Arrigo Cajumi
Arrigo Cajumi (Torino, 22 ottobre 1899 – Milano, 7 ottobre 1955) è stato un giornalista, scrittore e critico letterario italiano.
Durante il fascismo fu tra gli animatori della rivista La Cultura, su cui scrisse di Marcel Proust, George Sand, André Chevrillon, Aldous Huxley, Maurice Barrès e Ernest Renan). Scrisse anche sulle riviste di Piero Gobetti, Il Baretti e La Rivoluzione liberale. Nel dopoguerra lavorò nel settimanale Il Mondo, dove teneva la rubrica Pot-Pourri, e nel quotidiano La Stampa.
Ha inoltre prefato o curato opere di Francesco Domenico Guerrazzi, Carlo Bini, Enrico Thovez, Niccolò Tommaseo, Ferdinando Neri, Cesare de Lollis, Luigi Ambrosini (le Cronache del Risorgimento), Ernesto Ragazzoni, T. E. Lawrence, Anatole France, Pierre Choderlos de Laclos, Charles Augustin Sainte-Beuve, Molière (di cui ha tradotto nel 1924 Il misantropo), Paul Bourget, Paul-Louis Courier (Processo a un liberale: libelli) e Claude Godard d'Aucour (Themidore, ou Mon histoire et celle de ma maîtresse).
Le sue lettere a Giovanni Ansaldo (giornalista) 1927-1931 con alcuni inediti sono usciti, a cura di Giuliano Torlontano, sulla rivista Nuova Antologia.

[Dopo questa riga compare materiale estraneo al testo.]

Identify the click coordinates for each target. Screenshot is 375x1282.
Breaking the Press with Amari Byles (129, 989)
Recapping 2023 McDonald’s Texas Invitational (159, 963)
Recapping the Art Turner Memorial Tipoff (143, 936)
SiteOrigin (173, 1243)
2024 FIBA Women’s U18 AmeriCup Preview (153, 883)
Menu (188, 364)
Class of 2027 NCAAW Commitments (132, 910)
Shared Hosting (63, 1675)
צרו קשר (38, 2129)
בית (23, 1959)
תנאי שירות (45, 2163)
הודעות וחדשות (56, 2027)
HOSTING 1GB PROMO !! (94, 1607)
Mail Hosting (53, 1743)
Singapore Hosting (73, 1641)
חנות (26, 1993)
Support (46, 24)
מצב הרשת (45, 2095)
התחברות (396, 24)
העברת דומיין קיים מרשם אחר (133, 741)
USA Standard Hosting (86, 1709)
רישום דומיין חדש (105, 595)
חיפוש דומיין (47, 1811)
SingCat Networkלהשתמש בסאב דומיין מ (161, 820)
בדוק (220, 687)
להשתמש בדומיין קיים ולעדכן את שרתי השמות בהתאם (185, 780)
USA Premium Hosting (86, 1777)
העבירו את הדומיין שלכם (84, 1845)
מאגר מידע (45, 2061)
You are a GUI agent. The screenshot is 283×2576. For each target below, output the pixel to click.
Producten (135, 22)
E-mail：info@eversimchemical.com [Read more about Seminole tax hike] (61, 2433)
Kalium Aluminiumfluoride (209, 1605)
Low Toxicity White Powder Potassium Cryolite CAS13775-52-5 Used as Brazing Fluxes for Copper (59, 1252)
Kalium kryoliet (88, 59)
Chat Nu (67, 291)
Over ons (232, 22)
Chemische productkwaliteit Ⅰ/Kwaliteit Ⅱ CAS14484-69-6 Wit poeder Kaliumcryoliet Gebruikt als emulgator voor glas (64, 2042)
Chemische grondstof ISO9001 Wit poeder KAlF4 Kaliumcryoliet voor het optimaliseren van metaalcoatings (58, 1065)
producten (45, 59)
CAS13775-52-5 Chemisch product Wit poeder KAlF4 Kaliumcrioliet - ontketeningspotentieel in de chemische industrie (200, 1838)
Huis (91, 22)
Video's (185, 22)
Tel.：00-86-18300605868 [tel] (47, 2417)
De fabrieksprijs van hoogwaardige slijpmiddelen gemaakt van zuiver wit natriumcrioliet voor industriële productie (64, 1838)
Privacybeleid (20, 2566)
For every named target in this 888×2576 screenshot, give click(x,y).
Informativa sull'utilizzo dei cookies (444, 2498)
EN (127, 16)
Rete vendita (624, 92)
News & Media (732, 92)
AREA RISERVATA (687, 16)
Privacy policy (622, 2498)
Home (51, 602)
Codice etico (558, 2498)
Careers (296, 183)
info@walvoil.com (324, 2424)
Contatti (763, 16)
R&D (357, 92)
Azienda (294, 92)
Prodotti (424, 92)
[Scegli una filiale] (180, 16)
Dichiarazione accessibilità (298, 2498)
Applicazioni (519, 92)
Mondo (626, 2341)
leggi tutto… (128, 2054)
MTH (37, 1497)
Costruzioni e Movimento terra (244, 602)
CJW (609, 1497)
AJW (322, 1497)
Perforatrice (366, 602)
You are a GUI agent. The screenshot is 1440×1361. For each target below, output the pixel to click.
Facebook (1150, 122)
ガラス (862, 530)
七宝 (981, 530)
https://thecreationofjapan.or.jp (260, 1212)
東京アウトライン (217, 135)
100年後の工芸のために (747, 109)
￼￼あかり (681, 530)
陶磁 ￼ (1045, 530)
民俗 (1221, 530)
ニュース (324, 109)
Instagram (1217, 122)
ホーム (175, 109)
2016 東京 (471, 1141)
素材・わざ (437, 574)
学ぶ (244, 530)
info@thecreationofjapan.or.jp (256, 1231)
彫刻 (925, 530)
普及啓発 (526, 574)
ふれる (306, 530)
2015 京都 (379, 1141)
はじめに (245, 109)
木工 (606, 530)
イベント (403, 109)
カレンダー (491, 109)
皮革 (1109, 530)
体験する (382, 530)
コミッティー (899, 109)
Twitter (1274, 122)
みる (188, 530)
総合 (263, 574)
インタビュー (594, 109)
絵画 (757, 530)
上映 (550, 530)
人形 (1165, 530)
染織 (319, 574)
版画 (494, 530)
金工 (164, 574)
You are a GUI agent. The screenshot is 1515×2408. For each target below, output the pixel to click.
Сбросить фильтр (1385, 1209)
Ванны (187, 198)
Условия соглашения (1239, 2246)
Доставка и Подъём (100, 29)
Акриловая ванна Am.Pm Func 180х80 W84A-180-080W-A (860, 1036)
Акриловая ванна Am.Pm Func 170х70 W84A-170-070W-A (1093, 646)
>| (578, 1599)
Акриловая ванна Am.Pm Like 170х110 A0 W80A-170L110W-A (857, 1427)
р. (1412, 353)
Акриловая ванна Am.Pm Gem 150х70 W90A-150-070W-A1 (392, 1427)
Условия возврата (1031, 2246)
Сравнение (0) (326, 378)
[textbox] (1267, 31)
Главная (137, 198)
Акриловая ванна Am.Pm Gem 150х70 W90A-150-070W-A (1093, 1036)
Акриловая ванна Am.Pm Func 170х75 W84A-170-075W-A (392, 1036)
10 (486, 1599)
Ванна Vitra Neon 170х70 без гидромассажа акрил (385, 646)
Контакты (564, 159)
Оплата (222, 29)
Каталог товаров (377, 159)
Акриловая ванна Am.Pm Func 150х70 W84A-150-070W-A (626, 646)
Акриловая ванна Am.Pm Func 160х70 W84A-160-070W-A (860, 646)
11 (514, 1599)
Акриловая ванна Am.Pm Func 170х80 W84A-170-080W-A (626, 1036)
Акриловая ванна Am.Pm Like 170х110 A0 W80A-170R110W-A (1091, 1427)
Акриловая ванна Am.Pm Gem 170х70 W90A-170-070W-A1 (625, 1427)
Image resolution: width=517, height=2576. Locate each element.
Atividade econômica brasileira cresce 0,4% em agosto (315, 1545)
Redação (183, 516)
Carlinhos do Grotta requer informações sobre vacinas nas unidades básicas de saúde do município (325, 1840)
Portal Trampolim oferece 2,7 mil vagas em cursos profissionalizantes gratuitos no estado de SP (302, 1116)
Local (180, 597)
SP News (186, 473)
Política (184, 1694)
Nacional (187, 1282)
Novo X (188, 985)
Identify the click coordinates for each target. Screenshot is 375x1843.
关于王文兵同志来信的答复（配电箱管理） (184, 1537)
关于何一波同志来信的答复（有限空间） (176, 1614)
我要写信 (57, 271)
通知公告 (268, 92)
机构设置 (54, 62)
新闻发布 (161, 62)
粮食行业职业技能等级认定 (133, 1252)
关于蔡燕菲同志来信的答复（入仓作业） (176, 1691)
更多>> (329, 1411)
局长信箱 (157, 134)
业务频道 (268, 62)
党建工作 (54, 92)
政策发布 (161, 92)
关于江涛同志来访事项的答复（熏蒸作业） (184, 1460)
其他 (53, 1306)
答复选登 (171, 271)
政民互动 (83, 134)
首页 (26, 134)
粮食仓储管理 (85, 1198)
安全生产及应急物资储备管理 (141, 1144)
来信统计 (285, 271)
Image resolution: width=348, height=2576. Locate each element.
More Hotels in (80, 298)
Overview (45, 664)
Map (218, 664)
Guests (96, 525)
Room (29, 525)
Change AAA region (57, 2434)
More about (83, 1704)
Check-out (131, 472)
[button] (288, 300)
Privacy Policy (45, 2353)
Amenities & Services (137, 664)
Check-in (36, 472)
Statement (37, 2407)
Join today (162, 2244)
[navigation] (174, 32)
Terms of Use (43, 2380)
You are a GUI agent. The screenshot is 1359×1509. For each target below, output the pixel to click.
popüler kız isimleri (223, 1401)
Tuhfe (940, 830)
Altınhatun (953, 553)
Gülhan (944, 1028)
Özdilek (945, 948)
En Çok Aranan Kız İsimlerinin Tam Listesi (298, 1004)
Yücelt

[modifica] Opere principali
- Galleria: saggi di varia letteratura, Buratti, Torino 1930
- I cancelli d'oro: profili e parabole, Corbaccio, Milano 1936
- Il passaggio di Venere, De Silva, Torino 1948; n. ed. Lindau, Torino 2002
- Pensieri di un libertino: uomini e libri 1935-1945, Longanesi, Milano 1947; Einaudi, Torino 19502
- Ricordi e letture, L'industria, Milano 1952
- Colori e veleni: saggi di varia letteratura, prefazione di Pietro Paolo Trompeo, ESI, Napoli 1956
- L'offensiva scritta col lapis: 22 ottobre-4 novembre 1918, La vita felice, Milano 1994 (diario di guerra)
[modifica] Bibliografia
- Felice Del Beccaro, CAJUMI, Arrigo in Mario Caravale (a cura di), Dizionario Biografico degli Italiani, Istituto della Enciclopedia Italiana, 1973, vol. XVI.